Il miḥrāb (nicchia della preghiera), ispirata certamente all'abside cristiana, non sporge però all'esterno; ebbe le forme più diverse e talvolta ne vennero praticate varie nella stessa parete. L'esemplare più antico si trova al museo di Baghdād; è costituito da due colonne, ricavate da un unico masso marmoreo, sormontato da un motivo a conchiglia e da una striscia decorativa verticale; evidentemente risale alla fine del sec. VIII d. C. Lo stesso motivo, seppure con forme più ricche, si ritrova nel miḥrāb della moschea di Cordova. La parete ne veniva riccamente decorata di mosaici, ed è lecito supporre che nel periodo omayyade la decorazione musiva della parete del mihrāb fosse di regola. Nella moschea di Kairouan la nicchia delle preghiere fu inquadrata circa l'860 da preziose piastrelle in ceramica a riflessi metallici provenienti da Baghdād; nello stesso tempo in Mesopotamia il miḥrāb veniva decorato in stucco, in armonia con la decorazione propria alle costruzioni in mattone. In Egitto, oltre ai surricordati materiali fu usato nei secoli XI-XII a decorare le nicchie il legno intagliato e a cassettoni e in Asia Minore si sono conservati parecchi esemplari del sec. XIII decorati di mosaici in ceramica. Contemporaneamente in Persia si usarono di preferenza miḥrāb completamente piatti, a cui conferiva la forma di nicchia un leggiero rilievo in stucco o in piastrelle, la cui ricca decorazione calligrafica o ornamentale veniva eseguita a riflessi metallici e in turchino su invetriatura bianca. In Cairo, sotto i Mamelucchi, le pareti del miḥrāb venivano intarsiate da varie specie di marmi e nelle moschee di Costantinopoli le nicchie da preghiera venivano completamente rivestite di marmo bianco o di formelle a invetriatura colorata, rivestimento in uso, per un certo tempo, anche per le pareti delle sale da preghiera.

Il minbar (pulpito) in origine previsto solo per le moschee principali in cui veniva tenuta la predica del venerdì, entrò poi in uso anche per i piccoli oratorî. Posto a destra del miḥrāb era generalmente in legno; in Egitto e Siria, e dal 1500 in poi anche in Persia, in India e Turchia, fu spesso costruito in marmo per armonizzarlo con la decorazione del miḥrāb. Il più antico minbar noto è quello fastosissimo della moschea di Kairouan, notevole opera d'intaglio dei secoli VIII-IX.

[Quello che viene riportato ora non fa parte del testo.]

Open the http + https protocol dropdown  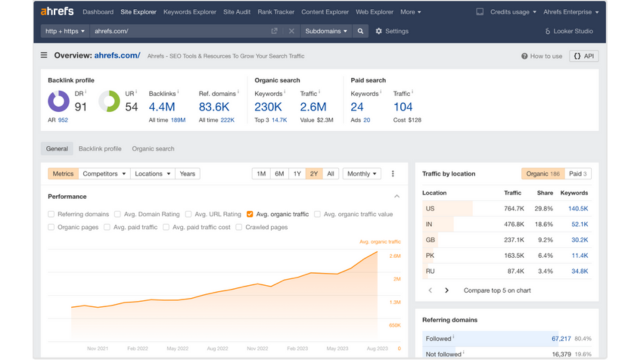pos(65,31)
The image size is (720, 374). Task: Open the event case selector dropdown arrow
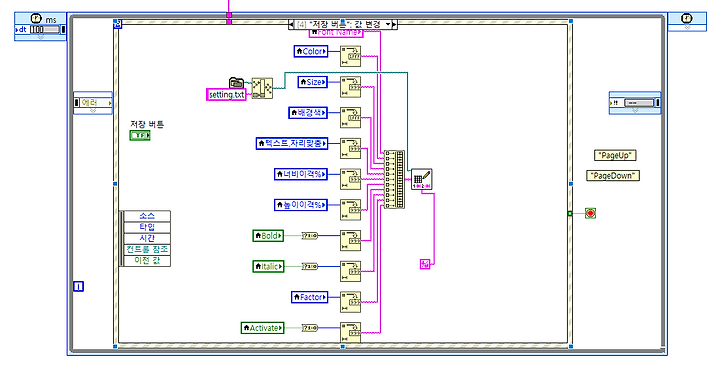[x=388, y=24]
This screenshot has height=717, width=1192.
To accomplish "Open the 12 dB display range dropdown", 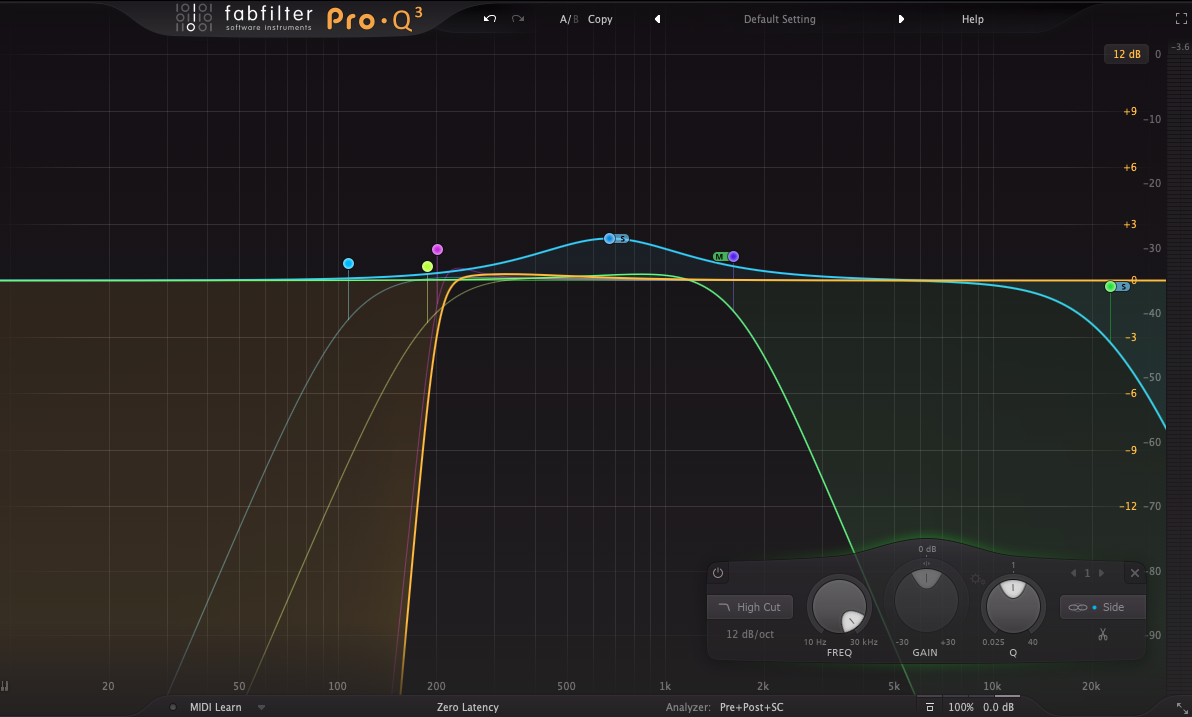I will pos(1126,54).
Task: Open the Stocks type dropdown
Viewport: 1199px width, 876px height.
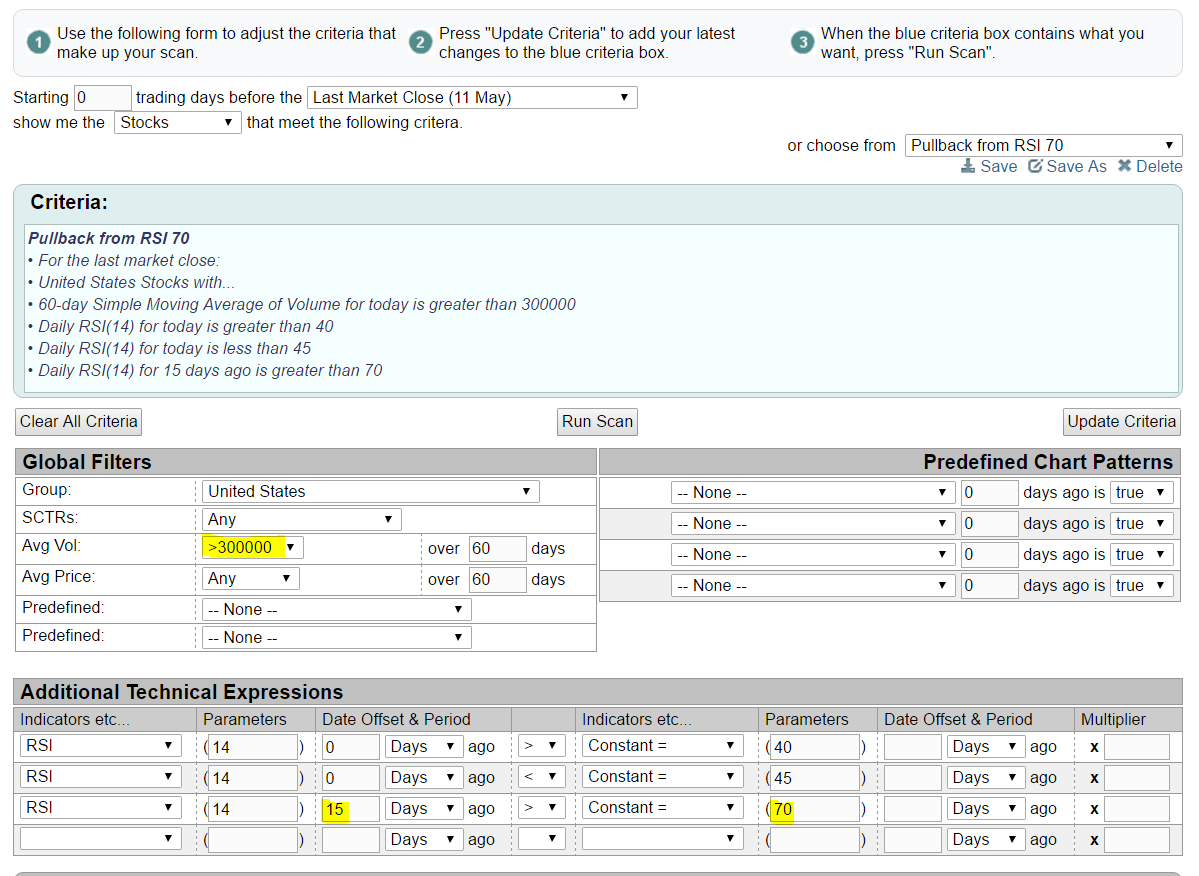Action: [177, 123]
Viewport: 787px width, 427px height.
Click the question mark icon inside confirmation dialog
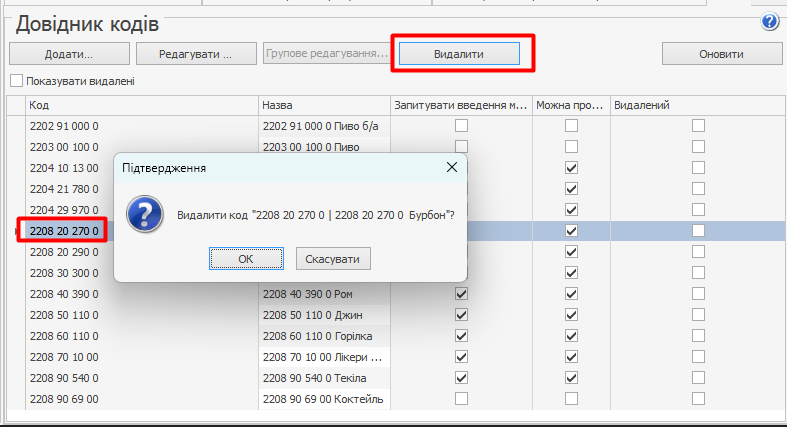(148, 214)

Il palco destinato al principe (maqṣūrah) è anch'esso generalmente costruito in legno, chiuso da un fitto cancello, posto accanto alla nicchia da preghiera.

Per altre illustrazioni di rnoschea v. bizantina, civiltâ; cairo; cordova; damasco; delhi; gerusalemme; kairouan; minareto; islamismo.

V. tavv. CLXIX e CLXX.

Bibl.: Enciclopédie de l'Islam, s. v. Masdjid; M. van Berchem, Matériaux pour un Corpus Inscriptionum Arabicarum, I, Parigi 1903; C. Becker, Islam. Studien, I, Lipsia 1924. - Per la parte artistica v. inoltre: F. Sarre, Denkmäler pers. Baukunst, Berlino 1910; C. Gurlitt, Die Baukunst Konstantinopels, Berlino 1912; G. Marçais, Manuel d'art musulman: architecture: Tunisie, Algérie, Maroc, Espagne, Sicile, Parigi 1926-27; E. Diez, Die Kunst der islam, Völker, Potsdam 1928; E. Kühnel, Die islamische Kunst, in Springer, Handb. d. Kunstgesch., Lipsia 1929; G. Wiet, Les mosquées du Caire, Parigi 1931; K. A. C. Creswell, Early muslim architecture, Oxford 1932.